[Records from a collection]
:::

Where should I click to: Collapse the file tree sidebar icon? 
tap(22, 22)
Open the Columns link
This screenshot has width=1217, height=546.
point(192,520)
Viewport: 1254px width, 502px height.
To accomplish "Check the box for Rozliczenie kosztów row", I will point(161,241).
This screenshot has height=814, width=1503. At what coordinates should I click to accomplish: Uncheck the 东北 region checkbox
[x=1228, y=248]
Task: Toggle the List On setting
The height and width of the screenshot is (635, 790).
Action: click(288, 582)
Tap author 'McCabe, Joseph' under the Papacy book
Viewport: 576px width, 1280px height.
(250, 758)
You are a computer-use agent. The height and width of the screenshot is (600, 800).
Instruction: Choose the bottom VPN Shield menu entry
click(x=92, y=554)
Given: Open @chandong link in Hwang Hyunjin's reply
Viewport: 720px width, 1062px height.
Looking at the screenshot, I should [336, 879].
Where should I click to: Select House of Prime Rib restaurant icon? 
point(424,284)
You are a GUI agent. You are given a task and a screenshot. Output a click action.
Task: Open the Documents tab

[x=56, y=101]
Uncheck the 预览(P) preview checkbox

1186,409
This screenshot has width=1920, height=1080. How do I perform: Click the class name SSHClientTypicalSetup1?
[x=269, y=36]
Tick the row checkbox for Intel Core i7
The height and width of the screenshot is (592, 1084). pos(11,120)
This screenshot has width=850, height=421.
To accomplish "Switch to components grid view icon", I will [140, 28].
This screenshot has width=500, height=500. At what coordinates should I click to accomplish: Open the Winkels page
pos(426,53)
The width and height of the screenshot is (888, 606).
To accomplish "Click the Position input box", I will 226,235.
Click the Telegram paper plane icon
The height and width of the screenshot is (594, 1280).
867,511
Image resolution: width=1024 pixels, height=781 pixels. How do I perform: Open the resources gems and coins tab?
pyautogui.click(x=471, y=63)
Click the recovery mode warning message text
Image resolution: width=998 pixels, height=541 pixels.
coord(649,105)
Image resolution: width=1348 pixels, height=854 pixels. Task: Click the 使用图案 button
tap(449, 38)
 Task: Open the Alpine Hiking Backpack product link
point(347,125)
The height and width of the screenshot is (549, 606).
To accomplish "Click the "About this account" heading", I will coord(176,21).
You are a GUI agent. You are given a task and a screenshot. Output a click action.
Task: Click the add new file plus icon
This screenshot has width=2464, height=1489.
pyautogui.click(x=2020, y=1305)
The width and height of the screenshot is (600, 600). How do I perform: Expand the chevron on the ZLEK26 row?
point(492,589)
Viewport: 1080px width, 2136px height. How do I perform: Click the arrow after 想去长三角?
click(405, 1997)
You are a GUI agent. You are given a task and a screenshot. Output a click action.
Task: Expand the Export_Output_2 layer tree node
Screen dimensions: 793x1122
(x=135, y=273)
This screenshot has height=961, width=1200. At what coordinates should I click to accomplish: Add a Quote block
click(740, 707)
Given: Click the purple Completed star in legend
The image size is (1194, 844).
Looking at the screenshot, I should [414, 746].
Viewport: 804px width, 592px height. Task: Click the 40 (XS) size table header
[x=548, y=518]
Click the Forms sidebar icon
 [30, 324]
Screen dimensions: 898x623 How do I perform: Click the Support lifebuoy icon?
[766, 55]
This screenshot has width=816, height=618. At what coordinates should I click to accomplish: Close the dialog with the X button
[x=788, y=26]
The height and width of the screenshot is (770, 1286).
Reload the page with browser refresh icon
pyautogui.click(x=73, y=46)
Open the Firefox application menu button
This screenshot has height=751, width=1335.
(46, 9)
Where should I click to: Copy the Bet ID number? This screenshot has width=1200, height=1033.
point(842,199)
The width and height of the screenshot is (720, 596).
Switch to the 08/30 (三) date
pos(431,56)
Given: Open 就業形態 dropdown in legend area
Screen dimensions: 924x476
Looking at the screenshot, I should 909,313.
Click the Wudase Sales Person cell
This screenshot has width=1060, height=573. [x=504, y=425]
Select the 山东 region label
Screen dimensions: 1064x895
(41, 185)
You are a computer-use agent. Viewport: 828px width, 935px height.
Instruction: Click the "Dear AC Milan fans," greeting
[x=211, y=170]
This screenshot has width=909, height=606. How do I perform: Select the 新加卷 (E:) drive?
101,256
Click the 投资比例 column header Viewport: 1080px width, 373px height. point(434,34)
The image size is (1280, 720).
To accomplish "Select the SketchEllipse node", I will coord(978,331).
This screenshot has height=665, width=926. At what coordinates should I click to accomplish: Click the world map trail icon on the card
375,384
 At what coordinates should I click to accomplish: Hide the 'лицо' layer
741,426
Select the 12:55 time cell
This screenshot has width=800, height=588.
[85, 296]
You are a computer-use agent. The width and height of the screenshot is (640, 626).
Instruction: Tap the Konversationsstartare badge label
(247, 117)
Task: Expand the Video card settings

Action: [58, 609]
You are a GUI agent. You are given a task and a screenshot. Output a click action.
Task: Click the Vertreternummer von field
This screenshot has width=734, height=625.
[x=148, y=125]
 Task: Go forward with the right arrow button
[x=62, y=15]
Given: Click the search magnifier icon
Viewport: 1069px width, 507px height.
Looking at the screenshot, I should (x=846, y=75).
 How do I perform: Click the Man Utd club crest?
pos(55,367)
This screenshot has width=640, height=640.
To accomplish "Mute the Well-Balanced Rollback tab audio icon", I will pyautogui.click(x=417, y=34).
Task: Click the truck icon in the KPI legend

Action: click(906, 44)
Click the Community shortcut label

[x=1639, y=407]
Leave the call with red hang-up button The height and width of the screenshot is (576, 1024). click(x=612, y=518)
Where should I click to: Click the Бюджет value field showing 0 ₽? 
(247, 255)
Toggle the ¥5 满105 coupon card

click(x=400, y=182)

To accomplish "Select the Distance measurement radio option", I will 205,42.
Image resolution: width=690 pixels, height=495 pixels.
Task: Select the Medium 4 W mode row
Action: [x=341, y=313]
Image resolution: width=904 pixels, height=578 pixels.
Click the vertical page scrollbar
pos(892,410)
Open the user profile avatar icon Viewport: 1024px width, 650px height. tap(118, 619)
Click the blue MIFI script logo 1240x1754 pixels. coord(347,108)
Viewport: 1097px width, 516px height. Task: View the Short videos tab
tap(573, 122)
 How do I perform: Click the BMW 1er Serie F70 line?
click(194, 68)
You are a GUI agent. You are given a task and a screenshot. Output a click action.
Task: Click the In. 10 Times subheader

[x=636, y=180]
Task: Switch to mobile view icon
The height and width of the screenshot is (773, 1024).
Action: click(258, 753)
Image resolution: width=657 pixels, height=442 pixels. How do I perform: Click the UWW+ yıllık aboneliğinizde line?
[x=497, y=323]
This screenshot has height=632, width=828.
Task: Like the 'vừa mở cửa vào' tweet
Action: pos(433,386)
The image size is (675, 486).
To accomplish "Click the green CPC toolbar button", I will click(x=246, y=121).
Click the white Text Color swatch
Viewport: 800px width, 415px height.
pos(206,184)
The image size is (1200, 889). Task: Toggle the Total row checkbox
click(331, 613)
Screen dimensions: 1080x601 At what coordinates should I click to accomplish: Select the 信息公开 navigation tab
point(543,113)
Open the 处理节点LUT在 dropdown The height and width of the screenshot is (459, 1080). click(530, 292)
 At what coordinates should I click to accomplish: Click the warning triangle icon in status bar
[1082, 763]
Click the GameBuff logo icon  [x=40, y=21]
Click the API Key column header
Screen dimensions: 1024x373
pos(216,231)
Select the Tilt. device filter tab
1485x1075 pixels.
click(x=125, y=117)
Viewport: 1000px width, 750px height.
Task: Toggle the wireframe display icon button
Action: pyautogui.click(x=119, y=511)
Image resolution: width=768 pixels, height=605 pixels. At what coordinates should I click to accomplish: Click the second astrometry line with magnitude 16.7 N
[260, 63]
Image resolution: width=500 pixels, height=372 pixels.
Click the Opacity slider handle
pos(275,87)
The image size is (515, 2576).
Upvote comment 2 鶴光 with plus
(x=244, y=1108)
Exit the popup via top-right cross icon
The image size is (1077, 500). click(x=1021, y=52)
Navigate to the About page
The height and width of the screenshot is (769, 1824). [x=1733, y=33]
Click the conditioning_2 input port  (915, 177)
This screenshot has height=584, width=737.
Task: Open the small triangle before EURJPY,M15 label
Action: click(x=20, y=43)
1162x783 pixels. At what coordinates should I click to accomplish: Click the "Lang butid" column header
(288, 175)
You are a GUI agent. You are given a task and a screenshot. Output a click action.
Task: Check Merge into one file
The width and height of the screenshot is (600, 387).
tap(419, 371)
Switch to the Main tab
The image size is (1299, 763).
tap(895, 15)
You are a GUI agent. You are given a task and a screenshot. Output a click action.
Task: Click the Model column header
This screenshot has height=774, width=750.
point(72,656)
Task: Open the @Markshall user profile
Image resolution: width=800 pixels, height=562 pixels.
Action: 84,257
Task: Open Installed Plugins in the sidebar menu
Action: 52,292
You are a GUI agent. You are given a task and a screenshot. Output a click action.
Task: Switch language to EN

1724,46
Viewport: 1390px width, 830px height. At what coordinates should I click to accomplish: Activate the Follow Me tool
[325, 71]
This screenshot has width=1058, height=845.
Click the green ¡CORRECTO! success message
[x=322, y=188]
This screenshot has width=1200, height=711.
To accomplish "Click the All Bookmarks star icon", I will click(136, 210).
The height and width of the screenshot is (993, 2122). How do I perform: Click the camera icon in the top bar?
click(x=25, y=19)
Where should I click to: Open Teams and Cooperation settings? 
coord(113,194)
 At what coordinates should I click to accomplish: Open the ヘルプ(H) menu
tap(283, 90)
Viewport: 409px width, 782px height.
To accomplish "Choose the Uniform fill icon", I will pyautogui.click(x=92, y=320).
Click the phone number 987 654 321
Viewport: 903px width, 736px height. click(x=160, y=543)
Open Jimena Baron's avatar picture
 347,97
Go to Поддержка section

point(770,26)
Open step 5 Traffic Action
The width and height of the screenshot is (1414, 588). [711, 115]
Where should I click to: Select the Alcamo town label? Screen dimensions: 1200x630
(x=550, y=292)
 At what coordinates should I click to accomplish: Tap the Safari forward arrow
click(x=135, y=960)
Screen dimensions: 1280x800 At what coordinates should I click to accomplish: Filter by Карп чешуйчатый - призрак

:::

- [ASSIGNMENT] Count the lines in the data that contain the string "computer", and give nothing but that number.

- [OUTPUT] 3